▶ **DATA EXTRACT**:
-------------------------

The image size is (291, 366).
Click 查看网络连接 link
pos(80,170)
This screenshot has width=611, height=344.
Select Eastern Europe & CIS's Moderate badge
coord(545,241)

-------------------------

▶ **TASK STATEMENT**:
Extract the lines from the one containing "This screenshot has width=611, height=344." through the end of the records, inclusive, and repeat them word for word.

▶ **ANSWER TO THE PROBLEM**:
This screenshot has width=611, height=344.
Select Eastern Europe & CIS's Moderate badge
coord(545,241)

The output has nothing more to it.